Fallback behavior: if stackmap returns an error (pool exhausted or
resetting), the full stack trace is recorded as before.
Usage:
echo 1 > /sys/kernel/debug/tracing/options/stackmap
echo 1 > /sys/kernel/debug/tracing/options/stacktrace
Signed-off-by: Pengfei Li <lipengfei28@xiaomi.com>
---
kernel/trace/trace.c | 46 ++++++++++++++++++++++++++++++++++++
kernel/trace/trace.h | 16 +++++++++++++
kernel/trace/trace_entries.h | 15 ++++++++++++
kernel/trace/trace_output.c | 23 ++++++++++++++++++
4 files changed, 100 insertions(+)
diff --git a/kernel/trace/trace.c b/kernel/trace/trace.c
index 6eb4d3097a4d..c72cb8491217 100644
--- a/kernel/trace/trace.c
+++ b/kernel/trace/trace.c
@@ -57,6 +57,7 @@
#include "trace.h"
#include "trace_output.h"
+#include "trace_stackmap.h"
#ifdef CONFIG_FTRACE_STARTUP_TEST
/*
@@ -2184,6 +2185,37 @@ void __ftrace_trace_stack(struct trace_array *tr,
}
#endif
+#ifdef CONFIG_FTRACE_STACKMAP
+ /*
+ * If stackmap dedup is enabled, try to store only the stack_id
+ * in the ring buffer instead of the full stack trace.
+ */
+ if (tr->trace_flags & TRACE_ITER_STACKMAP) {
+ struct stack_id_entry *sid_entry;
+ int sid;
+
+ sid = ftrace_stackmap_get_id(tr->stackmap, fstack->calls, nr_entries);
+ if (sid >= 0) {
+ event = __trace_buffer_lock_reserve(buffer,
+ TRACE_STACK_ID,
+ sizeof(*sid_entry), trace_ctx);
+ if (!event)
+ goto out;
+ sid_entry = ring_buffer_event_data(event);
+ sid_entry->stack_id = sid;
+ /*
+ * stack_id is a synthetic side-event attached to a
+ * primary trace event that was already subject to
+ * filtering. No per-event filter is defined for
+ * TRACE_STACK_ID, so commit unconditionally.
+ */
+ __buffer_unlock_commit(buffer, event);
+ goto out;
+ }
+ /* Fall through to full stack on stackmap failure */
+ }
+#endif
+
event = __trace_buffer_lock_reserve(buffer, TRACE_STACK,
struct_size(entry, caller, nr_entries),
trace_ctx);
@@ -9222,6 +9254,20 @@ static __init void tracer_init_tracefs_work_func(struct work_struct *work)

SOURCE DATA -

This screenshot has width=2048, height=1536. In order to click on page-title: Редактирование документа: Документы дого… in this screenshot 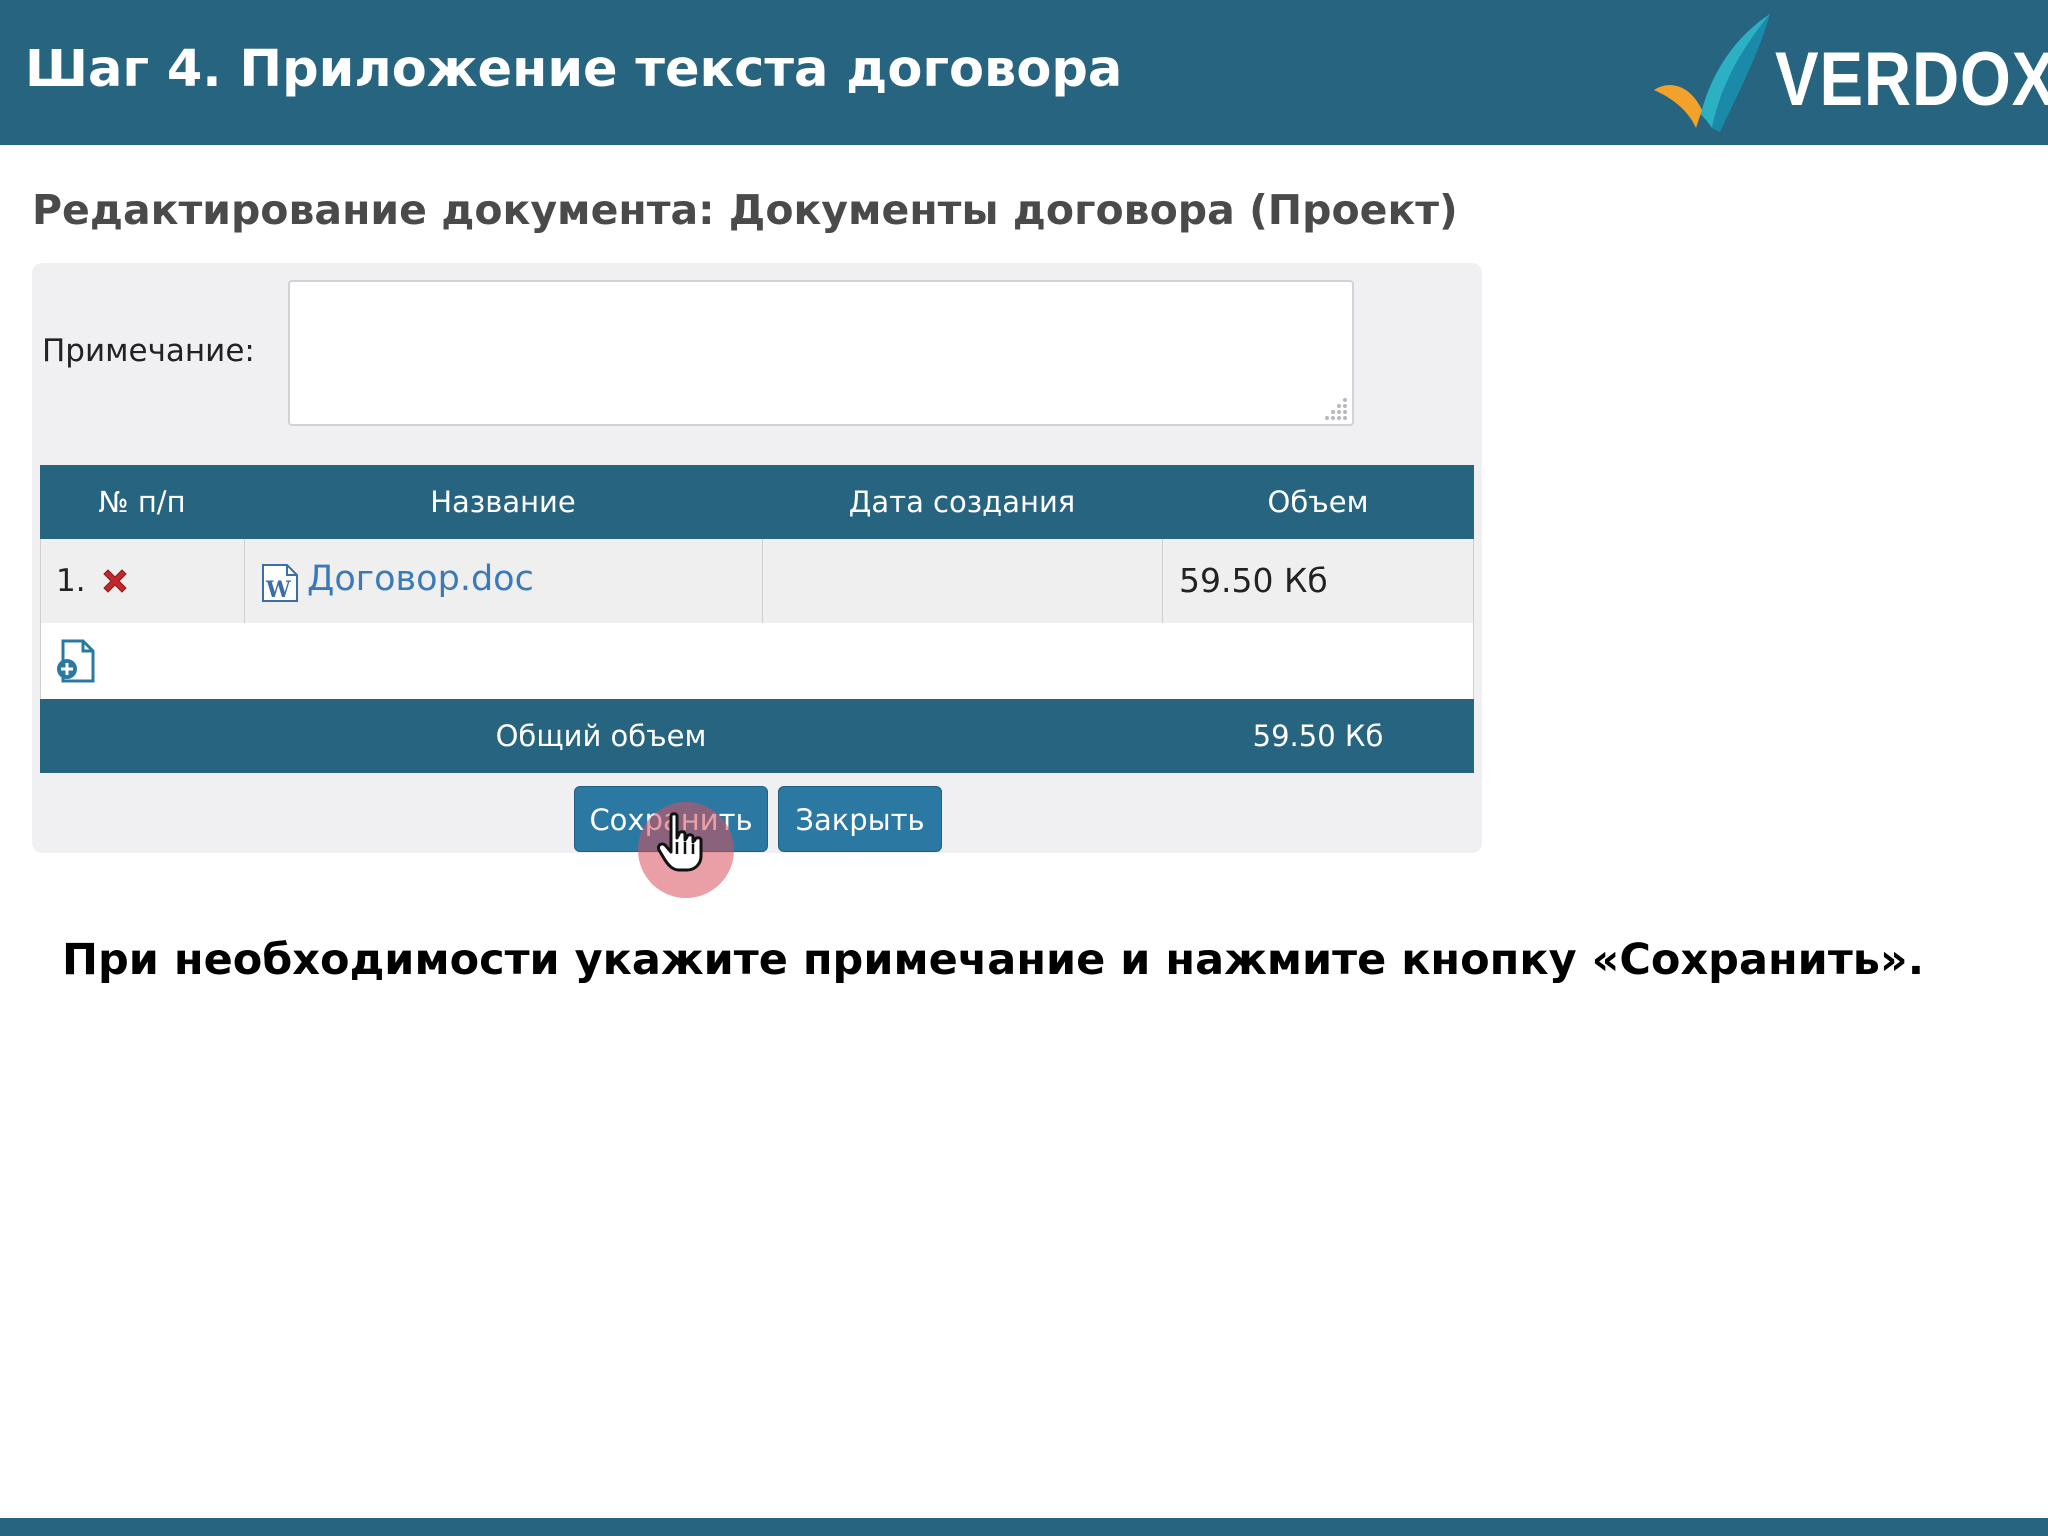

LIST OF TASKS -
• a. In the ftrace stackmap patch, rewrite the lines between "Fallback behavior: if" and "changed, 100 insertions(+)", inclusive, changing "recorded" to "saved".
• b. Continue the ftrace stackmap patch from the point where it stops.

REPLIES -
• a.
Fallback behavior: if stackmap returns an error (pool exhausted or
resetting), the full stack trace is saved as before.
Usage:
echo 1 > /sys/kernel/debug/tracing/options/stackmap
echo 1 > /sys/kernel/debug/tracing/options/stacktrace
Signed-off-by: Pengfei Li <lipengfei28@xiaomi.com>
---
kernel/trace/trace.c | 46 ++++++++++++++++++++++++++++++++++++
kernel/trace/trace.h | 16 +++++++++++++
kernel/trace/trace_entries.h | 15 ++++++++++++
kernel/trace/trace_output.c | 23 ++++++++++++++++++
4 files changed, 100 insertions(+)

• b.
NULL, &tracing_dyn_info_fops);
#endif
+#ifdef CONFIG_FTRACE_STACKMAP
+ global_trace.stackmap = ftrace_stackmap_create();
+ if (!IS_ERR(global_trace.stackmap)) {
+ trace_create_file("stack_map", TRACE_MODE_WRITE, NULL,
+ global_trace.stackmap, &ftrace_stackmap_fops);
+ trace_create_file("stack_map_stat", TRACE_MODE_READ, NULL,
+ global_trace.stackmap, &ftrace_stackmap_stat_fops);
+ trace_create_file("stack_map_bin", TRACE_MODE_READ, NULL,
+ global_trace.stackmap, &ftrace_stackmap_bin_fops);
+ } else {
+ pr_warn("ftrace stackmap init failed, dedup disabled\n");
+ global_trace.stackmap = NULL;
+ }
+#endif
create_trace_instances(NULL);
update_tracer_options();
diff --git a/kernel/trace/trace.h b/kernel/trace/trace.h
index 80fe152af1dd..74f421a89347 100644
--- a/kernel/trace/trace.h
+++ b/kernel/trace/trace.h
@@ -57,6 +57,7 @@ enum trace_type {
TRACE_TIMERLAT,
TRACE_RAW_DATA,
TRACE_FUNC_REPEATS,
+ TRACE_STACK_ID,
__TRACE_LAST_TYPE,
};
@@ -453,6 +454,9 @@ struct trace_array {
struct cond_snapshot *cond_snapshot;
#endif
struct trace_func_repeats __percpu *last_func_repeats;
+#ifdef CONFIG_FTRACE_STACKMAP
+ struct ftrace_stackmap *stackmap;
+#endif
/*
* On boot up, the ring buffer is set to the minimum size, so that
* we do not waste memory on systems that are not using tracing.
@@ -579,6 +583,8 @@ extern void __ftrace_bad_type(void);
TRACE_GRAPH_RET); \
IF_ASSIGN(var, ent, struct func_repeats_entry, \
TRACE_FUNC_REPEATS); \
+ IF_ASSIGN(var, ent, struct stack_id_entry, \
+ TRACE_STACK_ID); \
__ftrace_bad_type(); \
} while (0)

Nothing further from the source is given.